What you are asked to do: Put the items from the line containing "About [menuitem] (258, 29)" through the line containing "Accessibility (1142, 809)", both included, into a Markdown table with the columns Row and Line. Number each line, skip blank lines, and include nothing outside that span.

Source records:
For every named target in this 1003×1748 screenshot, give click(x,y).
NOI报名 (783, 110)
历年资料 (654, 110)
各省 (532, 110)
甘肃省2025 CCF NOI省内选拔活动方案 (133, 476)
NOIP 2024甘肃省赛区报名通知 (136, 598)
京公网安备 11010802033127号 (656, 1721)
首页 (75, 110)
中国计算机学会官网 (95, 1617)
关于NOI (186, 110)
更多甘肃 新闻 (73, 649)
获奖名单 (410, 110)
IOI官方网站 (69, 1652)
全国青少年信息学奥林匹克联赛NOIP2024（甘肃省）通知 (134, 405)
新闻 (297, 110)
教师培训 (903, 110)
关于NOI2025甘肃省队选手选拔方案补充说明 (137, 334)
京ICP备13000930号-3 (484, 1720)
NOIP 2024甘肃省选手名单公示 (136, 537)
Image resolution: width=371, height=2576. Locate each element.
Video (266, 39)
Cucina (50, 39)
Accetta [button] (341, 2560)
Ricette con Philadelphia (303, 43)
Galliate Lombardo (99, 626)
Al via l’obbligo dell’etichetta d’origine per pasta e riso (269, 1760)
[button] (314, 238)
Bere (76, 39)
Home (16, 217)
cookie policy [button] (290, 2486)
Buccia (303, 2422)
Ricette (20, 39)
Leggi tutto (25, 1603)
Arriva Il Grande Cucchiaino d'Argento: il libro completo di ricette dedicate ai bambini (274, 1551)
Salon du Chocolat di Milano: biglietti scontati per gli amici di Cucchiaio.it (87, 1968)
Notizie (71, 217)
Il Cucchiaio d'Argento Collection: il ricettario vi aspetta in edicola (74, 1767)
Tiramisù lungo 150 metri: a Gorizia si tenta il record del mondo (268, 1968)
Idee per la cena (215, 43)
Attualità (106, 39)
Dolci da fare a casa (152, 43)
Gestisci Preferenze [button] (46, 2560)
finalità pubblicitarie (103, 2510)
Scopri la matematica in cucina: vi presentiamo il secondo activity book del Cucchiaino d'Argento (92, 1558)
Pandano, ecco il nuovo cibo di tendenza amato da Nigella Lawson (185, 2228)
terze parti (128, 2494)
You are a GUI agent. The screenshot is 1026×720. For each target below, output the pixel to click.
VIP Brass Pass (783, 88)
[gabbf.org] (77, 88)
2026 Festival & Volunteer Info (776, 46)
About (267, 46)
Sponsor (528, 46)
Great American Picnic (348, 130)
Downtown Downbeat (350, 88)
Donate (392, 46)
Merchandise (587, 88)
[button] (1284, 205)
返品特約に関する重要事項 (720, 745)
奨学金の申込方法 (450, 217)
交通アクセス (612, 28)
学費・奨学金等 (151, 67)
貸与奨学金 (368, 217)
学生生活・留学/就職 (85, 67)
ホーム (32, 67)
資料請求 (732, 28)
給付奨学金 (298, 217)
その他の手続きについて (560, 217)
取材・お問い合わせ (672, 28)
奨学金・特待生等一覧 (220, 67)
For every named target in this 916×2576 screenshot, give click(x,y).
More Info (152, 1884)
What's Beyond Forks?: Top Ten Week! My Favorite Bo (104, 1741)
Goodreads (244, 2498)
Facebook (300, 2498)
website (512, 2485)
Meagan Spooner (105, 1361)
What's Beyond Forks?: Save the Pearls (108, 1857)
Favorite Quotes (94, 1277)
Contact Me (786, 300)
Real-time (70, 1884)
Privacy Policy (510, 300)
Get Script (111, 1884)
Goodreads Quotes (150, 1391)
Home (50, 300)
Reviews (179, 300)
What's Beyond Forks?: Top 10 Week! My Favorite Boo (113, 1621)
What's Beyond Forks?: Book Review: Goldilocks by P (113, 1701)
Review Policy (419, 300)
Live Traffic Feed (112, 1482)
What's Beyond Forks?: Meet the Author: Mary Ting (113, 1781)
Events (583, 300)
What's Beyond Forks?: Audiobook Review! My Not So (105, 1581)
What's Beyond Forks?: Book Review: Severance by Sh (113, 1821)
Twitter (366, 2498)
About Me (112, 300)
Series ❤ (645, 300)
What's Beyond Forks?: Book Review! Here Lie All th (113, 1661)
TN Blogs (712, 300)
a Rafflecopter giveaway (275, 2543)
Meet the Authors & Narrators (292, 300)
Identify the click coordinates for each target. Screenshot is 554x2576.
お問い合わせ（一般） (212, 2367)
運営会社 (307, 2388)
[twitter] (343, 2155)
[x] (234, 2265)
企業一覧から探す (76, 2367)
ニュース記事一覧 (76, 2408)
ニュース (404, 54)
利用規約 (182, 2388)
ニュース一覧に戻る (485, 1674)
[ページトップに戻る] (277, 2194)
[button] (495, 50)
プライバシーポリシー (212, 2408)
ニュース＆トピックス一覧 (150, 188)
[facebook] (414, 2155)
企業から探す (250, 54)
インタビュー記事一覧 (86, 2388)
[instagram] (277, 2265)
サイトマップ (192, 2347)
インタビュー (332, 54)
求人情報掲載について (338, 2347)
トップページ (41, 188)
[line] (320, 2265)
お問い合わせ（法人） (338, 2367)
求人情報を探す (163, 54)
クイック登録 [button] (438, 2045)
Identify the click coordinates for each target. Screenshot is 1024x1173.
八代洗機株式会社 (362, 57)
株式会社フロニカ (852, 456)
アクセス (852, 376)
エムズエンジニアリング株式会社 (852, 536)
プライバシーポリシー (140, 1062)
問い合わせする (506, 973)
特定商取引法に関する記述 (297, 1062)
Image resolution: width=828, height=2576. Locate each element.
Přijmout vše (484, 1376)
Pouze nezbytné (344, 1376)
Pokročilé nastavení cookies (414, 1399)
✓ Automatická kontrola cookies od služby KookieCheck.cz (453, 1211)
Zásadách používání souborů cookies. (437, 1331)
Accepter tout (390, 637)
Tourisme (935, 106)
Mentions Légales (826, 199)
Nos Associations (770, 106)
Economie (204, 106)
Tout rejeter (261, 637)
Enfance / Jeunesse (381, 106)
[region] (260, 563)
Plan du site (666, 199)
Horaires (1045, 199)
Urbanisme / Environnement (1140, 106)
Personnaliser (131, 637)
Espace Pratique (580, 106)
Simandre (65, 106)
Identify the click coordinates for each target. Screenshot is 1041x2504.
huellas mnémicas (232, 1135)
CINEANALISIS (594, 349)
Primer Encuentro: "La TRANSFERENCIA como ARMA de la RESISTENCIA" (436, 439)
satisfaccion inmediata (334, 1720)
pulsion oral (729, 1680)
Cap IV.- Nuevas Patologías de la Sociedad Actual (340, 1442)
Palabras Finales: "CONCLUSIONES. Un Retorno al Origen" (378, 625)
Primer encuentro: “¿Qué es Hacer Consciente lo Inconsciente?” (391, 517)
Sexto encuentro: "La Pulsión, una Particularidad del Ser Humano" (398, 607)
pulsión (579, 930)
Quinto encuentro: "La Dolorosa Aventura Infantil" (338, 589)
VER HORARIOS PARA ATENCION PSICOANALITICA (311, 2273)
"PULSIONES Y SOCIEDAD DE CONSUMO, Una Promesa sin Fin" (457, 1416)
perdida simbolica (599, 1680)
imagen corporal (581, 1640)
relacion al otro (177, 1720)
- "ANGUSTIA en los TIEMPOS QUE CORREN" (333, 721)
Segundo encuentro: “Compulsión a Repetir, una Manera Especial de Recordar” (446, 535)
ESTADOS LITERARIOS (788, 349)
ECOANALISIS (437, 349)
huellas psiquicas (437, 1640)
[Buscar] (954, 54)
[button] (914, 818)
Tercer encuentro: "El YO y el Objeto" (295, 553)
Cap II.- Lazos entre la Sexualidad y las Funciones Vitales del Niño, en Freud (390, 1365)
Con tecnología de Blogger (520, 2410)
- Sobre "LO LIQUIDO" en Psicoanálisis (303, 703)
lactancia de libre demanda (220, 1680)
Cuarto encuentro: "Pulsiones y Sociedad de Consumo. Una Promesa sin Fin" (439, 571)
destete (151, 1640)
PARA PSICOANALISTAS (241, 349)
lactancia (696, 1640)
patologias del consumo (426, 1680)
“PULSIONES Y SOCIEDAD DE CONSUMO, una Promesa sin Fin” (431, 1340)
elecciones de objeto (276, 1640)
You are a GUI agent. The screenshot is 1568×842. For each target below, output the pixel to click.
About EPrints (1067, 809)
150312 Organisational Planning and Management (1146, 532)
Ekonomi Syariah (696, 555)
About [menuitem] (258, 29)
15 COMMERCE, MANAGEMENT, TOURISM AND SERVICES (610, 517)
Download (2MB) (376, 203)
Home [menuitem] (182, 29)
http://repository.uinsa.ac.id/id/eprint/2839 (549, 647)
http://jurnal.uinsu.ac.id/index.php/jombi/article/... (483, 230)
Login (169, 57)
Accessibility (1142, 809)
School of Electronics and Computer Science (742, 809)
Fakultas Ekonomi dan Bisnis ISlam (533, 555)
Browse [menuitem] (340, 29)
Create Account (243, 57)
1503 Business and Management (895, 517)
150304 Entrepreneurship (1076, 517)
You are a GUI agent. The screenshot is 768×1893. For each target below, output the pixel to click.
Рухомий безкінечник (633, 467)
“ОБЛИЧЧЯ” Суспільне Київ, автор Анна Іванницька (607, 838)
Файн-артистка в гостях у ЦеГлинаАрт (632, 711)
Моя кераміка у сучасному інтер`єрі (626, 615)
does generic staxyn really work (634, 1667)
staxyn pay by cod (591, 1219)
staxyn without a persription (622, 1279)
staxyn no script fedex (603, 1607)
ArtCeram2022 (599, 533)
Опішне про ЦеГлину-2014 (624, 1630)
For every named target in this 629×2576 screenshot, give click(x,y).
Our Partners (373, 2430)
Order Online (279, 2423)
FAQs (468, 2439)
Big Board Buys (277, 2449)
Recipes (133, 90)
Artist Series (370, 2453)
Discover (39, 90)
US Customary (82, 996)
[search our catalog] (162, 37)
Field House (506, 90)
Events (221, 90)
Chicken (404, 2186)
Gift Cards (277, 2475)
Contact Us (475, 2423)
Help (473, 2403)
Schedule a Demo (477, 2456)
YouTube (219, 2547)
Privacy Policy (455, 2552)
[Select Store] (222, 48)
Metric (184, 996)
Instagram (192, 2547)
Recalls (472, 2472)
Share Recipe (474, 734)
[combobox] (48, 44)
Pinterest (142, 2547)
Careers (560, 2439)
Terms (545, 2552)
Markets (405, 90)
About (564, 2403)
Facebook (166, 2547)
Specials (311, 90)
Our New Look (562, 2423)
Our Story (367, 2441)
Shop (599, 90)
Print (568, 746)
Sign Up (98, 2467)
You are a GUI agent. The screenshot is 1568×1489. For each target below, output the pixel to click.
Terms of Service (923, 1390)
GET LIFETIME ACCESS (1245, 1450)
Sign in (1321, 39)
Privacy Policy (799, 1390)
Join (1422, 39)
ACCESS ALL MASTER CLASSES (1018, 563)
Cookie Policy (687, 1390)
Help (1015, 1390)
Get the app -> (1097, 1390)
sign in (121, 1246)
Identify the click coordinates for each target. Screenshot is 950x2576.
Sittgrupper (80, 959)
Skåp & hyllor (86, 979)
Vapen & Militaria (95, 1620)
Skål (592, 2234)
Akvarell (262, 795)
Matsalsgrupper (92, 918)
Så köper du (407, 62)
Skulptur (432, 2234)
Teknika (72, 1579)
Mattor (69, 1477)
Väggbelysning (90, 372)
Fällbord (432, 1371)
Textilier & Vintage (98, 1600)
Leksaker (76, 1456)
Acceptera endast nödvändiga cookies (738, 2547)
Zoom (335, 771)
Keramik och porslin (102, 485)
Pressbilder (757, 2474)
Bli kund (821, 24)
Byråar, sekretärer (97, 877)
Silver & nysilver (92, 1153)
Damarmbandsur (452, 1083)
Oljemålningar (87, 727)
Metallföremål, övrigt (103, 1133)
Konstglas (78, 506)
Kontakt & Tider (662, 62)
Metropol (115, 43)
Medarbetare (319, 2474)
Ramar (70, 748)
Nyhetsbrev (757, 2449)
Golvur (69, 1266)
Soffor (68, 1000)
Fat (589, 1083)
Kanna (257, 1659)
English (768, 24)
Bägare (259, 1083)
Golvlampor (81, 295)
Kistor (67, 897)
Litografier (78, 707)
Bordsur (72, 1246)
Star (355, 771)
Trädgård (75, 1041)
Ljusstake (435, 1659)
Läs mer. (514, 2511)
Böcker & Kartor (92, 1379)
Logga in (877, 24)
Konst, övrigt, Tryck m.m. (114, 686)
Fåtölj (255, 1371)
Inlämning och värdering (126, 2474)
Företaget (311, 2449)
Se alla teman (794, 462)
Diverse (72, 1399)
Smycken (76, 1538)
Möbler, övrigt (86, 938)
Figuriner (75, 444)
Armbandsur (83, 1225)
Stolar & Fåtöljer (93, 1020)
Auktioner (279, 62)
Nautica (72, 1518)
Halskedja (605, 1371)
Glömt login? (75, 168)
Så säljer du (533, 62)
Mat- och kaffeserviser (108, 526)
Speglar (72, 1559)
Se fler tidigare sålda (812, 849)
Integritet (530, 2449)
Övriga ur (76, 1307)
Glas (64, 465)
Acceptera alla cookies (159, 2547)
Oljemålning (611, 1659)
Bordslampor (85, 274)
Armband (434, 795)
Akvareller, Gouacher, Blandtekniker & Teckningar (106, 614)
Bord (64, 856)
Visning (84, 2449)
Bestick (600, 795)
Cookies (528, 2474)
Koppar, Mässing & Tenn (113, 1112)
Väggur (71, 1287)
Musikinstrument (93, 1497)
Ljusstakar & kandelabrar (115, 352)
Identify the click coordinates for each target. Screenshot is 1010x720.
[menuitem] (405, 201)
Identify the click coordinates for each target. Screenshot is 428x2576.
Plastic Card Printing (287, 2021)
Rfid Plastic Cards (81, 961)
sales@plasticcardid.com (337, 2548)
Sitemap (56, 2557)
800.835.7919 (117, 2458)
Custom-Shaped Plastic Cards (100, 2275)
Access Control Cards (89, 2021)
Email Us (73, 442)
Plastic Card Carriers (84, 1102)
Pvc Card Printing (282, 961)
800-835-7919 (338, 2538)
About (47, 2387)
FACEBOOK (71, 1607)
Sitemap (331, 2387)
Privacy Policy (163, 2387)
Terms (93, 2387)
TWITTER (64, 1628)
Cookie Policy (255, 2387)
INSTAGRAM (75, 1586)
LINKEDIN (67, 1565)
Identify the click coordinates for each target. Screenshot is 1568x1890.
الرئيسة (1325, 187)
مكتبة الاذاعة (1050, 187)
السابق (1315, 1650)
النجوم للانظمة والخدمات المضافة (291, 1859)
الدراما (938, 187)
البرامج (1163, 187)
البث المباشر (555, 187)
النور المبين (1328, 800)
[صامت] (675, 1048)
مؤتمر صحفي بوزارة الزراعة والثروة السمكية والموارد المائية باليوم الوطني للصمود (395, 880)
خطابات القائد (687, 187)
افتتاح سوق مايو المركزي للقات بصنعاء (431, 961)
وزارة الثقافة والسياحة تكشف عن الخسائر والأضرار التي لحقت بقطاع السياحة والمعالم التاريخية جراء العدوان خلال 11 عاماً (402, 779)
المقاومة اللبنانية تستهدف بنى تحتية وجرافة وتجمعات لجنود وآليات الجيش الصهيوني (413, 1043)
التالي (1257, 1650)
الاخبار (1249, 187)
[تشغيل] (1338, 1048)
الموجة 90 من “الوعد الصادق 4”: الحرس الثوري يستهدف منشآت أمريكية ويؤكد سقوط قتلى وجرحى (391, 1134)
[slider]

Response for this exercise:
| Row | Line |
|---|---|
| 1 | About [menuitem] (258, 29) |
| 2 | 15 COMMERCE, MANAGEMENT, TOURISM AND SERVICES (610, 517) |
| 3 | Download (2MB) (376, 203) |
| 4 | Home [menuitem] (182, 29) |
| 5 | http://repository.uinsa.ac.id/id/eprint/2839 (549, 647) |
| 6 | http://jurnal.uinsu.ac.id/index.php/jombi/article/... (483, 230) |
| 7 | Login (169, 57) |
| 8 | Accessibility (1142, 809) |